#Walk4AllRefugees Walkathon Illustrations & Animations

Illustrations & Animated Scenes for awareness & Fundraising Campaign


Refugee Solidarity Network

Issue area:



Creative Strategy, Illustration, Animation, Sound Design

Sustainable Development goals:



Refugee Solidarity Network (RSN), a long-term partner of Ayouni, is an international NGO that partners with advocates and local stakeholders in refugee host countries outside of the U.S. to develop organizational capacity for serving refugees and asylum seekers, and advance legal frameworks that uphold human rights. Every year, RSN hosts their annual #Walk4AllRefugees Walkathon, a fundraising campaign leading up to World Refugee Day (June 20th) challenging people to walk a certain number of miles based on the journey of a particular group of refugees. 


In 2023’s #Walk4AllRefugees Walkathon, RSN focused in on the challenges of stateless children, particularly children living in Pakistan. Barred from access to legal documentation and citizenship privileges, these children are often denied their most fundamental human rights, including access to education and healthcare. While their challenges are often similar to those faced by refugee children, stories of stateless children are given little attention. RSN partnered with Ayouni to create illustrated and animated content to accompany stories of stateless youth in Pakistan to bring attention to the campaign.

════

◆ The problem: Can you write out the walkathon page word for word from "Refugee Solidarity Network (RSN), a" up to and including "group of refugees."? You won't need the listing that comes after this text.

◆ Recorded information:

════

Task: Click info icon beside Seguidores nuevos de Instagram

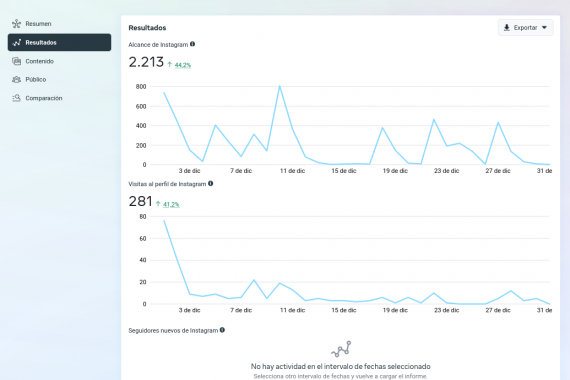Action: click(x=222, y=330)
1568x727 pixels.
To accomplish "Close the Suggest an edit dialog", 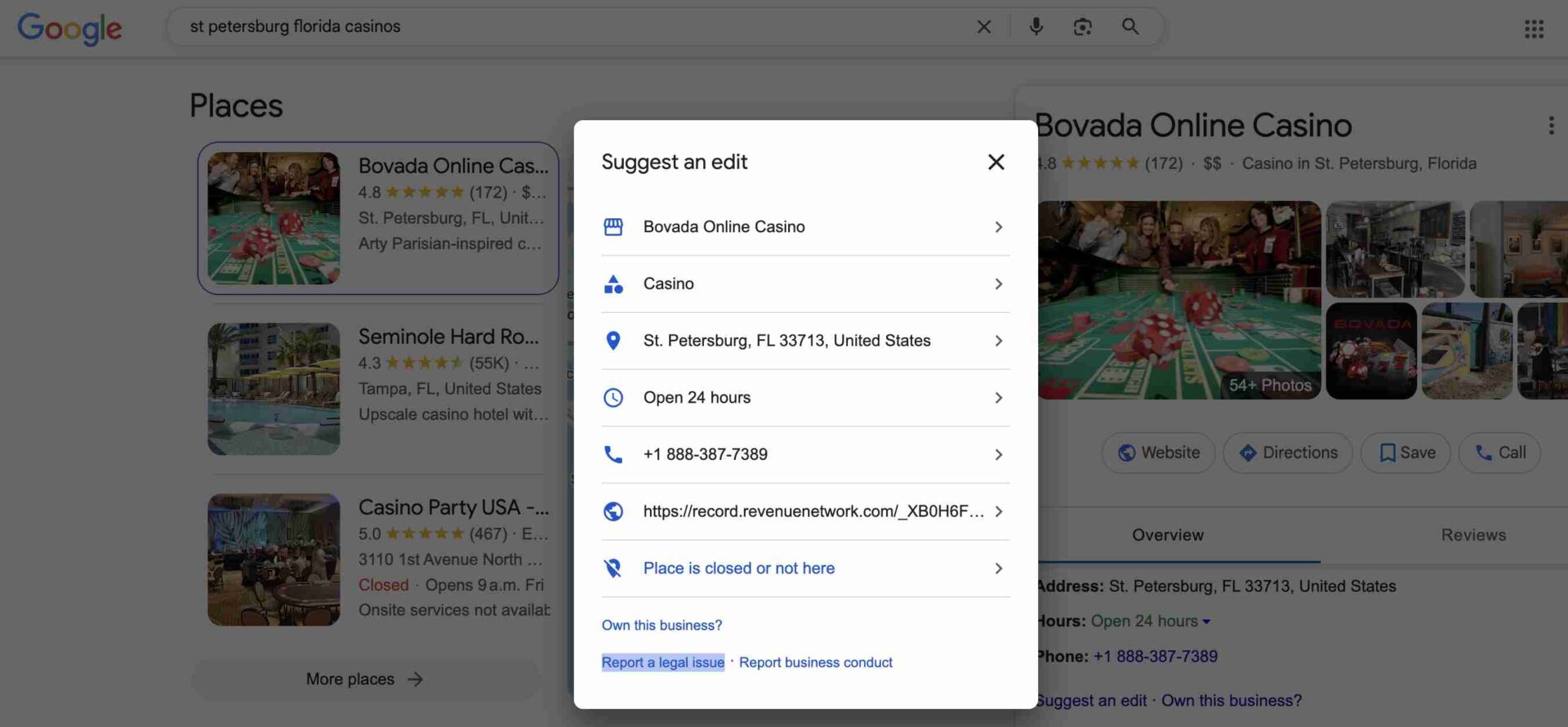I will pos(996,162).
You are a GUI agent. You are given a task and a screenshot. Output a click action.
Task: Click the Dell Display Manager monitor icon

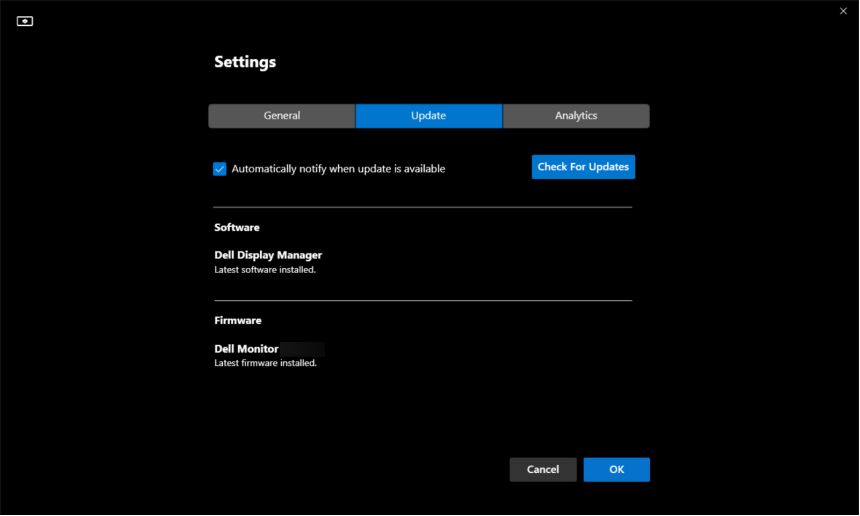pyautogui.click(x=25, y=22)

════

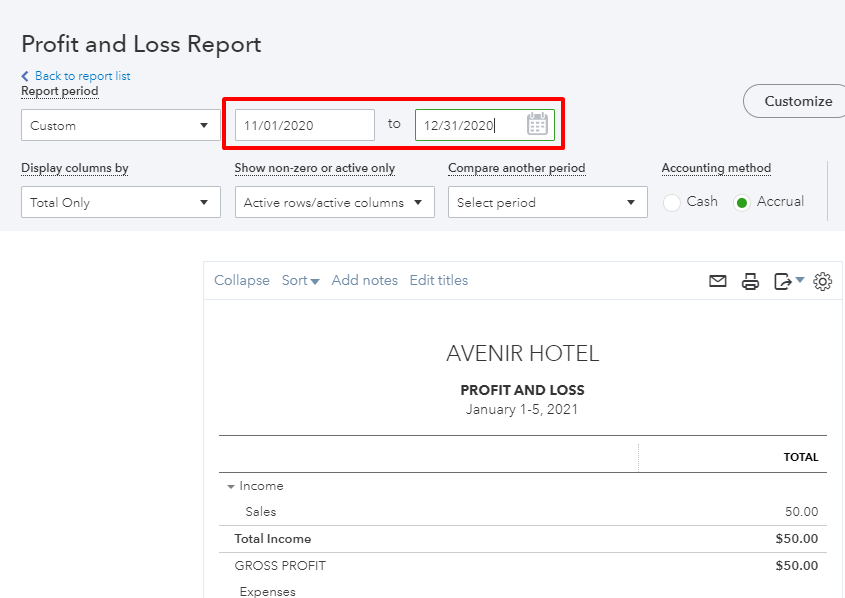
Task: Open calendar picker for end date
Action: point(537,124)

════

◆ Written response:
Refugee Solidarity Network (RSN), a long-term partner of Ayouni, is an international NGO that partners with advocates and local stakeholders in refugee host countries outside of the U.S. to develop organizational capacity for serving refugees and asylum seekers, and advance legal frameworks that uphold human rights. Every year, RSN hosts their annual #Walk4AllRefugees Walkathon, a fundraising campaign leading up to World Refugee Day (June 20th) challenging people to walk a certain number of miles based on the journey of a particular group of refugees.